New York, NY—Fifty years after the Great March on Washington great progress has been made to secure racial justice, but economic difficulties for millions of people still plague the nation. Labor, civil rights and religious organizations will gather in Washington, D.C on Saturday to commemorate the 1963 march by rallying and marching for greater economic opportunities. 

Billed as the “Action to Realize the Dream March & Rally,” contingents of organized labor from New York will be boarding buses before dawn to drive and arrive at the Lincoln Memorial, followed by a march to the Martin Luther King, Jr. Memorial. Locals from the United Federation of Teachers, American Federation of State, County and Municipal Employees and 1199SEIU Healthcare Workers East are among the participants.

George Gresham, 1199SEIU’s President, said over 60 buses will be carrying over 3,000 1199 members from up and down the East Coast. In fact, the union was one of the main organizers of the 1963 march and chartered a special train that transported over 1,000 members from New York to Washington, D.C.

In an interview, Mr. Gresham said while the nation has made tremendous progress against segregation and racial intolerance since the 1960s, the recent Supreme Court decision to roll back protections against discrimination in voting in states with a history of discrimination reveals that America is not a post-racial society.

“It’s clear that we have made progress; no one could have imagined 50 years ago that we would have had a black commander-in-chief today. But the Supreme Court’s decision to strike down certain protections [of the Voting Rights Act of 1965] shows, unfortunately, that we still have to struggle,” said Gresham.

Five years after the Great March, Dr. Martin Luther King, Jr. was organizing the Poor People’s Campaign, which was demanding more jobs, unemployment insurance and a higher minimum wage. He said at the time, a few months before he was assassinated, that blacks and other minorities would never enter full citizenship until they had economic security.

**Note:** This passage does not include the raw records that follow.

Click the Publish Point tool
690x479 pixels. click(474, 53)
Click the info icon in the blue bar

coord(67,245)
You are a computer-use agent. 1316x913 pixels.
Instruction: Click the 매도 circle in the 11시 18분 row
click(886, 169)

Mr. Gresham reiterated that the country has made progress, but that widening disparities in income and wealth is troubling.

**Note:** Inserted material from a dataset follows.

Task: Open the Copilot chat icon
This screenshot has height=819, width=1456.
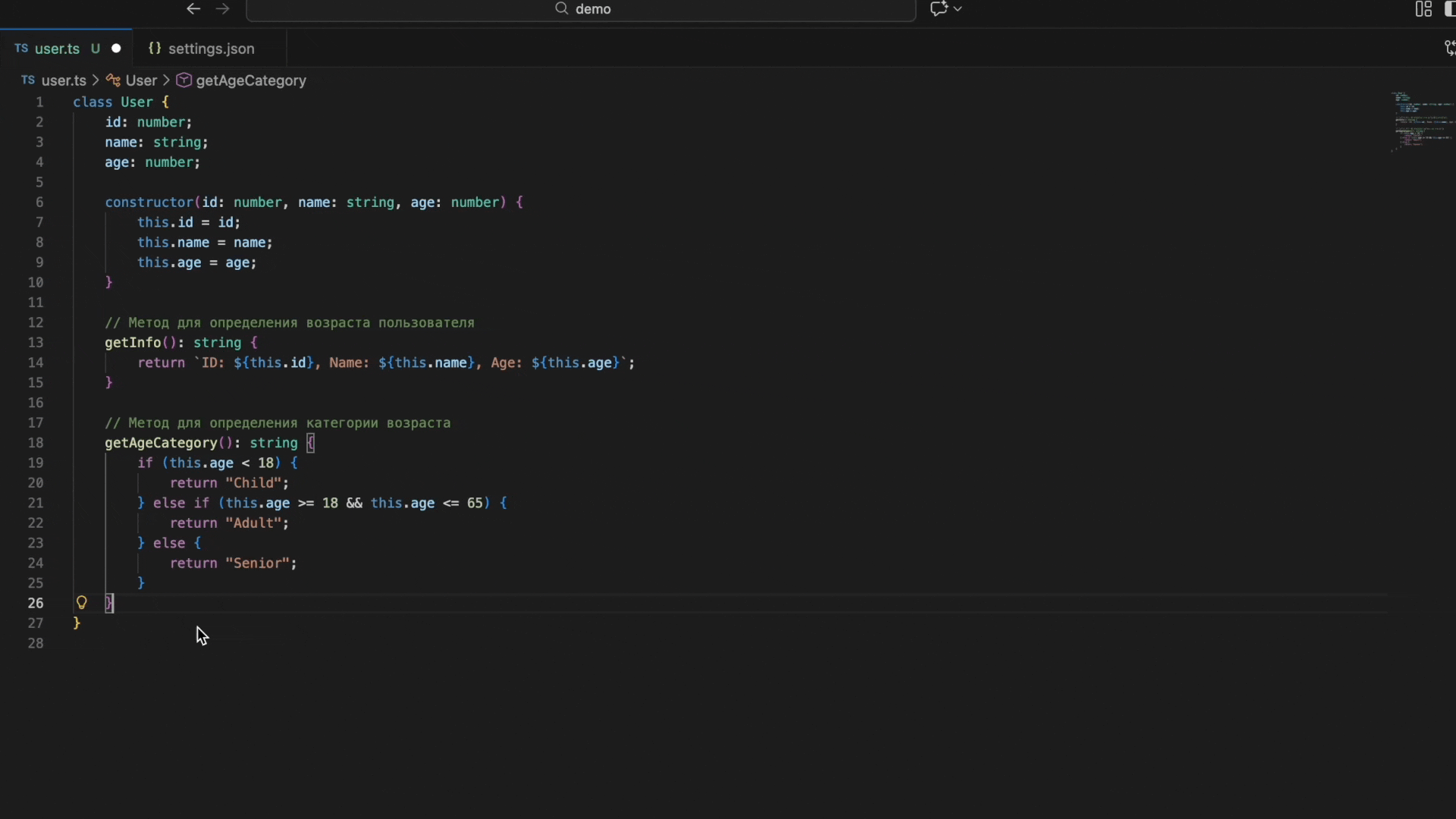Action: (939, 9)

“The disparities, particularly in communities of color, indicates that we have a tremendous way to go before we have economic justice in this country. The disparities are almost the same, if not worse, than in 1963,” Gresham said.

While there will be a lot to commemorate on Saturday and on Wednesday, August 28, the day on which the Great March happened, Mr. Gresham said the anniversary is also an opportunity to demand policies that will promote good jobs.

“I absolutely see it as an opportunity. The value of this march is not to remember what we were able to do in 1963, but to use this as a platform to create a popular agenda that we can hold elected officials accountable to.”  

Asked if he believes that the march’s organizers should follow up with their own version of a Poor People’s Campaign to address the country’s economic disparities, Gresham said he welcomes it.

“The more attention we can bring to this issue, the better off we’ll be. I don’t think one day is going to be all that it takes to change the conversation. As important as that one day might be, there’ll need to be follow-up because we’re not going to find on Monday morning back at work that these issues have been resolved.”